I am having trouble understanding how this Binary Search Tree method is counting nodes, I have looked at many examples online, however I cannot find one which will explain exactly what is happening.

Here is an example:

public int nodes() {
    int leftNodes = 0;

    if (left != null) {
        leftNodes = left.nodes();
    }
    int rightNodes = 0;

    if (right != null) {
        rightNodes = right.nodes();
    }
    return leftNodes + rightNodes + 1;
}

This is how I am understanding the process of this method, and maybe someone can help me understand where I'm going wrong.

1. The method is called from outside of itself from a BTS Object; "tree.nodes() etc".
2. int leftNodes is declared and set to 0.
3. If there is a left node (assume there is), then the value of leftNodes will be assigned to the return value of the call to nodes();
4. The recursive call will go through the nodes method again, assigning leftNodes to zero again.

So what I don't understand is where is the leftNodes variable being incremented? It seems like it's just recursing through the method again but the value doesn't change, and from how I see leftNodes and rightNodes will always be 0.

I found another example of BTS counting, this one using C++

int CountNodes(node*root)
{
if(root==NULL)
    return 0;
if(root->left!=NULL)
{
    n=n+1;
    n=CountNodes(root->left);
}
if(root->right!=NULL)
{
    n=n+1;
    n=CountNodes(root->right);
}
return n;
}

I find this method much easier to follow, as n is clearly being incremented everytime a node is found.

My question is how is the leftNodes/rightNodes value being incremented in the recursive call?

Answer 1

You should think about the end of the recursion.

Suppose you have a single node with no children.

Both left and right would be null , so you will make no recursive calls.

You'll return

leftNodes + rightNodes + 1; // 0 + 0 + 1 == 1

Now, suppose you have a simple tree that consists of a root, a left child and a right child.

When you call nodes() for the root of that tree, both left and right are not null, so we'll call both left.nodes() and right.nodes() . Since both the left and right children are leaf nodes (ie they have no children), the recursive calls for both will return 1, as explained above.
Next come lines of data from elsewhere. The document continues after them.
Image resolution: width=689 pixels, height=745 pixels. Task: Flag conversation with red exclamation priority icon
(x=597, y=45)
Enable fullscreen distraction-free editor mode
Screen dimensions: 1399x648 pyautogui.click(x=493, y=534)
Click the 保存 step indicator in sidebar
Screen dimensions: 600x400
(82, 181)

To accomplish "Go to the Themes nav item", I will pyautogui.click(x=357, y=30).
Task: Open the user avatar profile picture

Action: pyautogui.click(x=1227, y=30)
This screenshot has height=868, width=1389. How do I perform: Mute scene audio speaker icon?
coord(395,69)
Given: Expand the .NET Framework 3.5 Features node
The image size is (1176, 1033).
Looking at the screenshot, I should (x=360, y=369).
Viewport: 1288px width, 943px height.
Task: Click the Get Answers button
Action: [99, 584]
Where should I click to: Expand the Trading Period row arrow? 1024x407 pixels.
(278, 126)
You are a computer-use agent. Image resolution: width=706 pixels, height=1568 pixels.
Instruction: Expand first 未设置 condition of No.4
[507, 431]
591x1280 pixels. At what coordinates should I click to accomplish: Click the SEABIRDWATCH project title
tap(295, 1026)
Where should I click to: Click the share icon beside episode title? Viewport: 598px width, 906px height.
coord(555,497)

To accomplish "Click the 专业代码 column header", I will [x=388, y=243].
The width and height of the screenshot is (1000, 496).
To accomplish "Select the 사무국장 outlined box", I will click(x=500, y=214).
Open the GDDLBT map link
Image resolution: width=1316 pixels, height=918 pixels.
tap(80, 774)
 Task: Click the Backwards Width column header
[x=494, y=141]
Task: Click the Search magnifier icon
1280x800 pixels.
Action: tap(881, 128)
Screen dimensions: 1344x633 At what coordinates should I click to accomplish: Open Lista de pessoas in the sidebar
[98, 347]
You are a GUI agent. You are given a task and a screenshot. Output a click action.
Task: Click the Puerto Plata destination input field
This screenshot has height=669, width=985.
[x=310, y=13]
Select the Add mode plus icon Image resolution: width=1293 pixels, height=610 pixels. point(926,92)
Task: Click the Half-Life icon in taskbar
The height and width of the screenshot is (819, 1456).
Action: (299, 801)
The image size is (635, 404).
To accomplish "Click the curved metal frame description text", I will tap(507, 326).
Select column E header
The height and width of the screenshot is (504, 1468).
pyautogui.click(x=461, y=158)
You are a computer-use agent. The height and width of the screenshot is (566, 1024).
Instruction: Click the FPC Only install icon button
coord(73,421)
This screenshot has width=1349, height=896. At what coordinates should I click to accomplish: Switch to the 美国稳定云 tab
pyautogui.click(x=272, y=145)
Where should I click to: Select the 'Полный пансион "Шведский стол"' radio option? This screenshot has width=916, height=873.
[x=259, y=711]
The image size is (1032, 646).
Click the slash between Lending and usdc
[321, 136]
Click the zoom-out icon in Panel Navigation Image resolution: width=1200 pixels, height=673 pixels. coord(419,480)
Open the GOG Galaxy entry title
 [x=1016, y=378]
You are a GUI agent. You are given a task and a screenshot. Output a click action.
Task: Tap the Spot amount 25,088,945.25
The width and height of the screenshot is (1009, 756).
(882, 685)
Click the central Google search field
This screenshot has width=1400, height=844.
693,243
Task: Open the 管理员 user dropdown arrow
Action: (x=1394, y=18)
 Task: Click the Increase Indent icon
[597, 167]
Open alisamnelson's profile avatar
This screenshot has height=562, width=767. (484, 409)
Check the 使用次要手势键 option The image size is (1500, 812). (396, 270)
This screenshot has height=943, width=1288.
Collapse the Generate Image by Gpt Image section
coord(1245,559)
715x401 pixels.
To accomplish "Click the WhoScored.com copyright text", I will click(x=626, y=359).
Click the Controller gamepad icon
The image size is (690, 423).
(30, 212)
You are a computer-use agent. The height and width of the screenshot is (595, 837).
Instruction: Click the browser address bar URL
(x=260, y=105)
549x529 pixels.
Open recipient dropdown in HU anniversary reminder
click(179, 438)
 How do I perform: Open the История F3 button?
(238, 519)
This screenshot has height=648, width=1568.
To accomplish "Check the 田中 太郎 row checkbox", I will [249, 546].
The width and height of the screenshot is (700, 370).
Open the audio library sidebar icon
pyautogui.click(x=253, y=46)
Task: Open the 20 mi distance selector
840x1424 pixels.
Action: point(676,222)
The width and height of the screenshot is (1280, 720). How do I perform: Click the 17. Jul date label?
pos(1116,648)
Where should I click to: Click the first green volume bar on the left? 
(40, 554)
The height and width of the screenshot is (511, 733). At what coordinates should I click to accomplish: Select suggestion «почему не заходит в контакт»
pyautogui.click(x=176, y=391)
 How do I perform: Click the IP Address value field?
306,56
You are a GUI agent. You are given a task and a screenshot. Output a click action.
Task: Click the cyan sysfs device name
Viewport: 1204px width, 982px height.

Therefore, when the recursive calls return, we'll return

leftNodes + rightNodes + 1; // 1 + 1 + 1 == 3

which is the number of nodes in our tree.

Answer 2

The variables leftNodes and rightNodes are local to the method nodes() which means that there is a different instance of these variables for each call of the method.

So when you call recursively the method (with left.nodes() for instance), the value of leftNodes is the same before and after the recursive call because it (the call) will have it's one instance of leftNodes (and rightNodes ).

Answer 3

This is a basic implementation of inorder traversal . For each node it goes to left child until there is no left child remaining (Because of recursion, think like in each visit of a node it is pushed to a stack). Then it repeats the same procedure for the top of the stack until there is no element left in the stack (Again note that, Stack is used to make things simpler compared to recursion). While doing so, it basically increments the total sum by one for each node it visits.